What the exercise asks –
The expected answer is the set of lines in the data below between the line holding "Aceptar todas (184, 2442)" and the line holding "Last (1020, 931)", inclusive, written out exactly.

++++ Records for this exercise

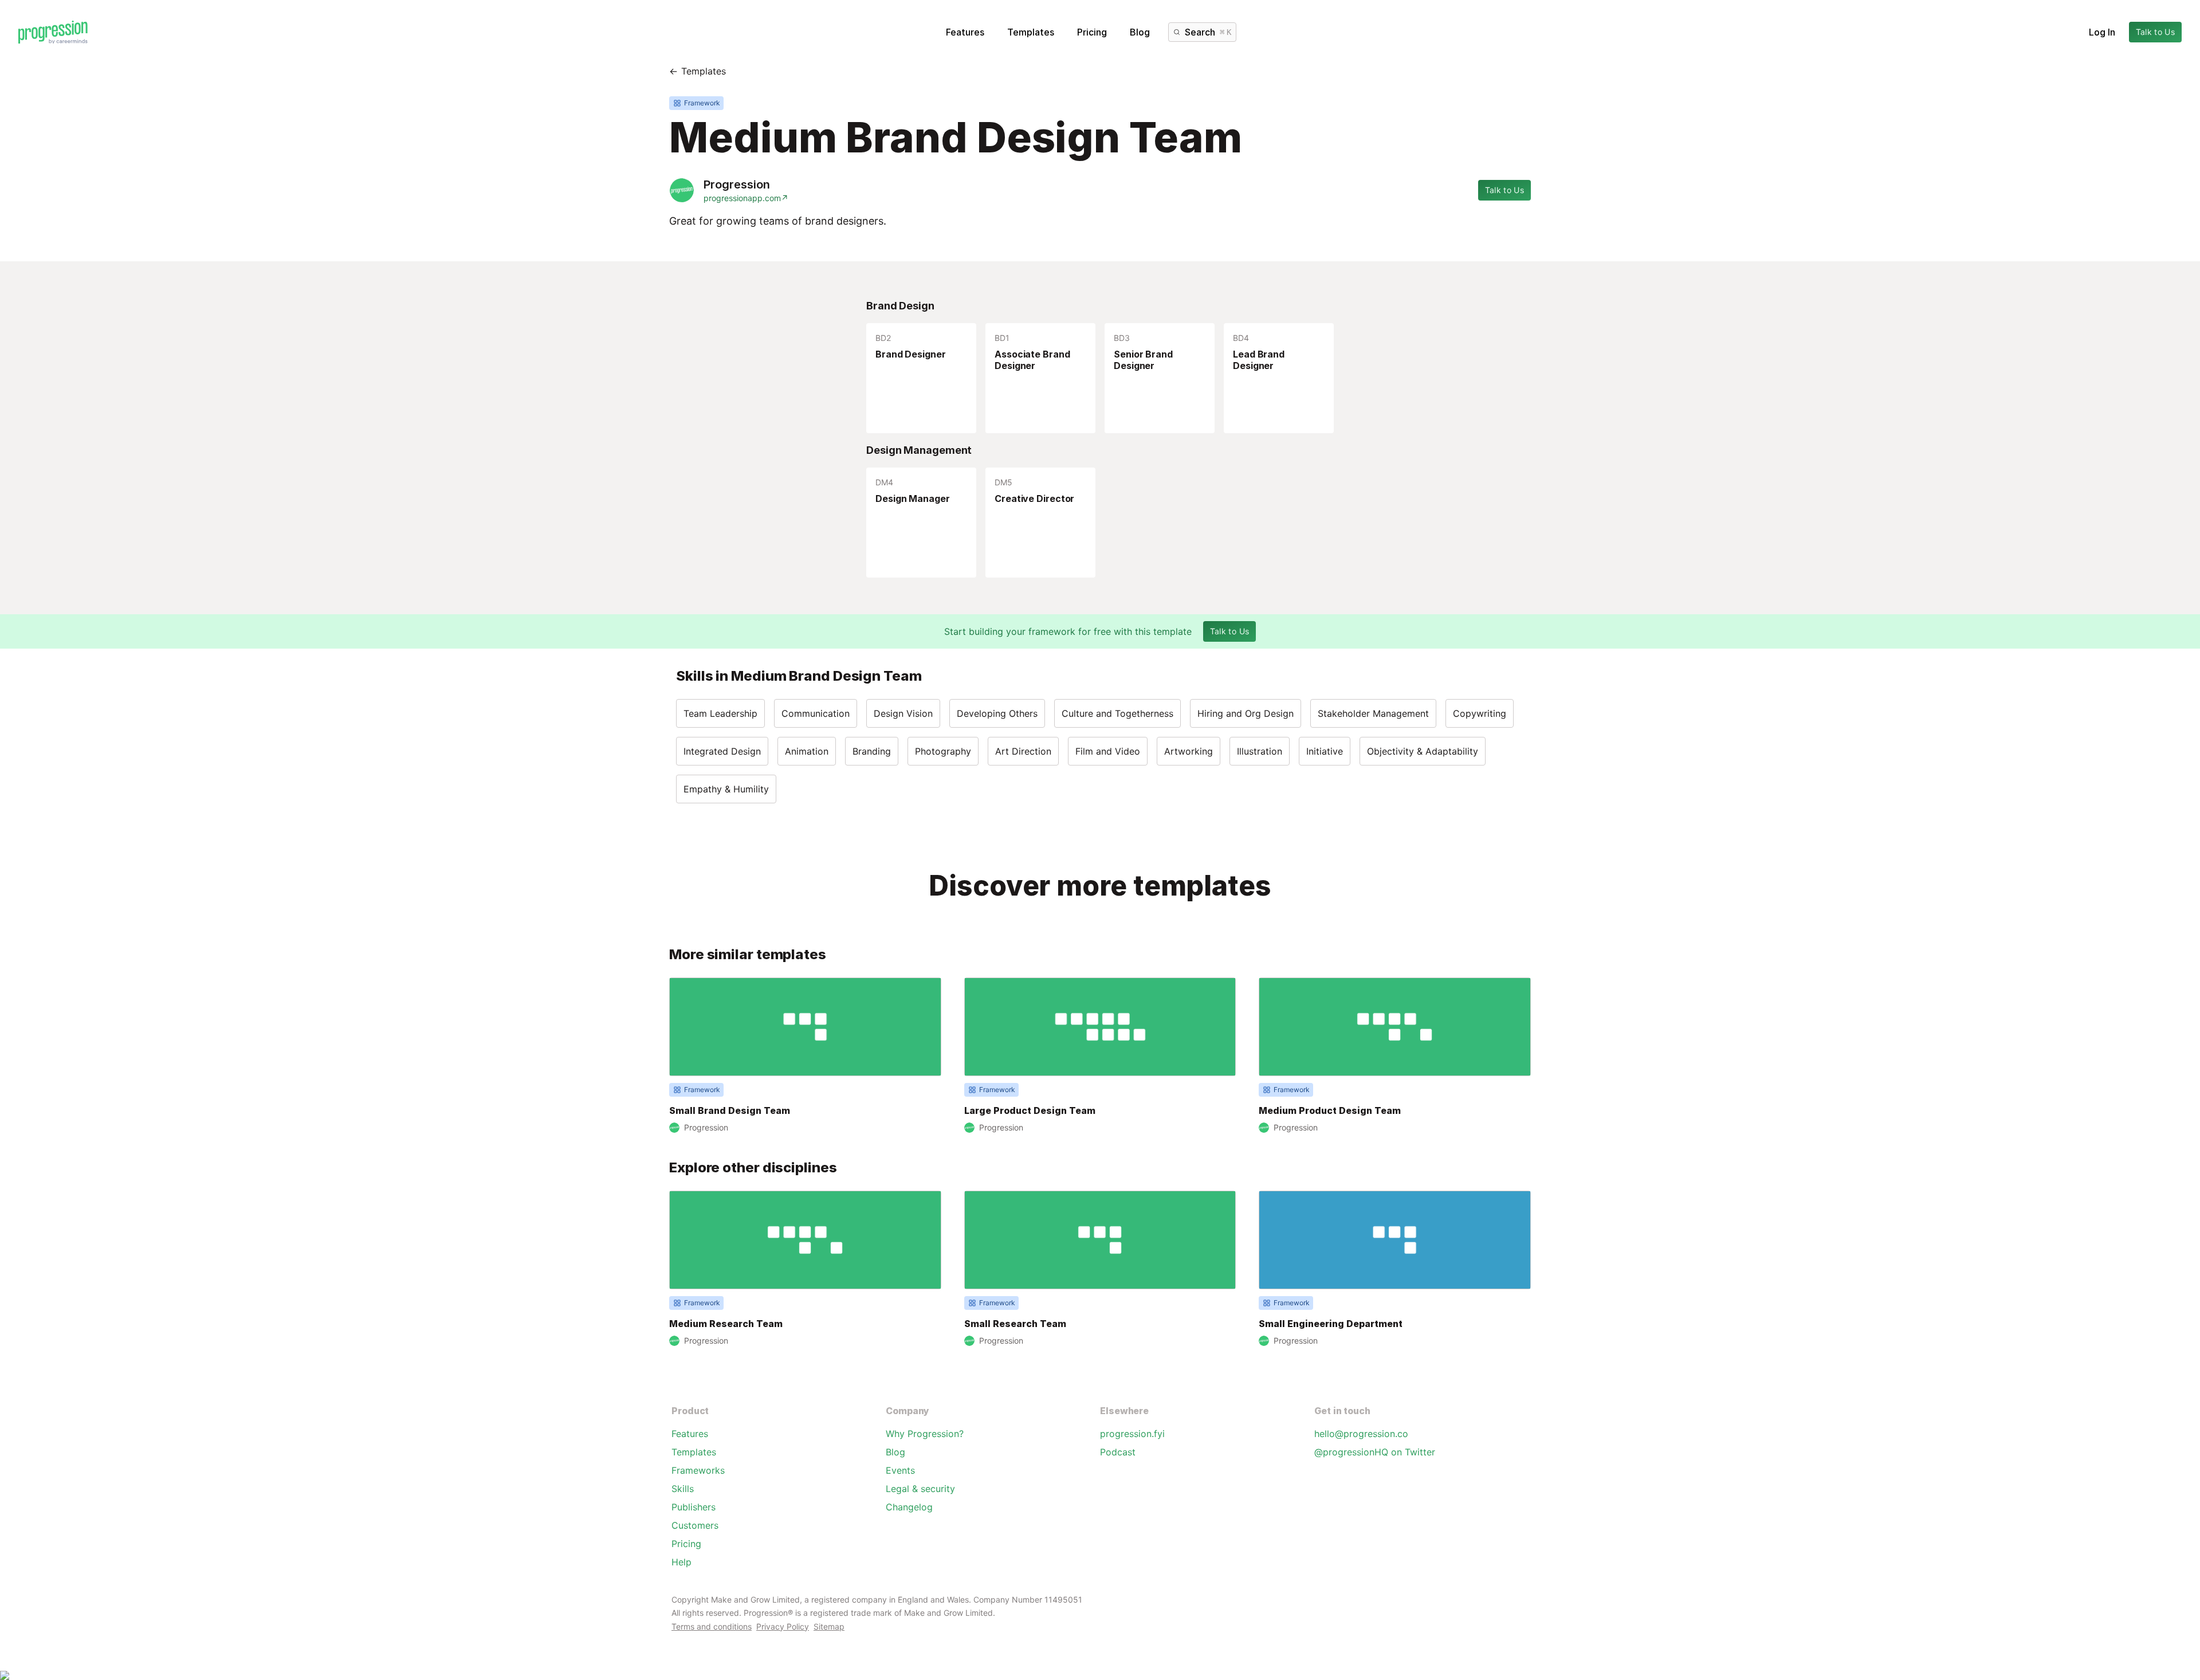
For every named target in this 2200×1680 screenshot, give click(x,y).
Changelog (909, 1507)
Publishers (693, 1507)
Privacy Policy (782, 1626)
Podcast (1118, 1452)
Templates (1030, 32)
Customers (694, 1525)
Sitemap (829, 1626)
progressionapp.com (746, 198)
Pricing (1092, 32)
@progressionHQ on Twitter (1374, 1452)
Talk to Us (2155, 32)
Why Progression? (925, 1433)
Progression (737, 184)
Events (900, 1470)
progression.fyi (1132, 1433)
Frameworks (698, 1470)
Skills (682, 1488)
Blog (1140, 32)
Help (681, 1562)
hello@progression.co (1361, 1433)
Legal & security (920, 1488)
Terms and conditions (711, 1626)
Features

++++++++
++++ Records for this exercise

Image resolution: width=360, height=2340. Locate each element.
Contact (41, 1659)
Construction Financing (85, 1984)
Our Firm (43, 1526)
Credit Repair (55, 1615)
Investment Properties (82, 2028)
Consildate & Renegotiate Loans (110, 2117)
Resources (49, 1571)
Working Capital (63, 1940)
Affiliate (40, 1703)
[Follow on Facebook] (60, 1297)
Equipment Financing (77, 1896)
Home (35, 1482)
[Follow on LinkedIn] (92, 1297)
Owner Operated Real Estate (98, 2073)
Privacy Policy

++++++++
++++ Records for this exercise

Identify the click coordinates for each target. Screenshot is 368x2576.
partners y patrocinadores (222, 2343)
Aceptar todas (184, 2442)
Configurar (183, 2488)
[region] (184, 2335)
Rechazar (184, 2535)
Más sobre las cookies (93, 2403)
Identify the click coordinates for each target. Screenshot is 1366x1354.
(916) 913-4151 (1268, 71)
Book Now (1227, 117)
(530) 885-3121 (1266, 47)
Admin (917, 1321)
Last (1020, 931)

++++++++

Solution for this task –
Aceptar todas (184, 2442)
Configurar (183, 2488)
[region] (184, 2335)
Rechazar (184, 2535)
Más sobre las cookies (93, 2403)
Identify the click coordinates for each target. Screenshot is 1366x1354.
(916) 913-4151 (1268, 71)
Book Now (1227, 117)
(530) 885-3121 (1266, 47)
Admin (917, 1321)
Last (1020, 931)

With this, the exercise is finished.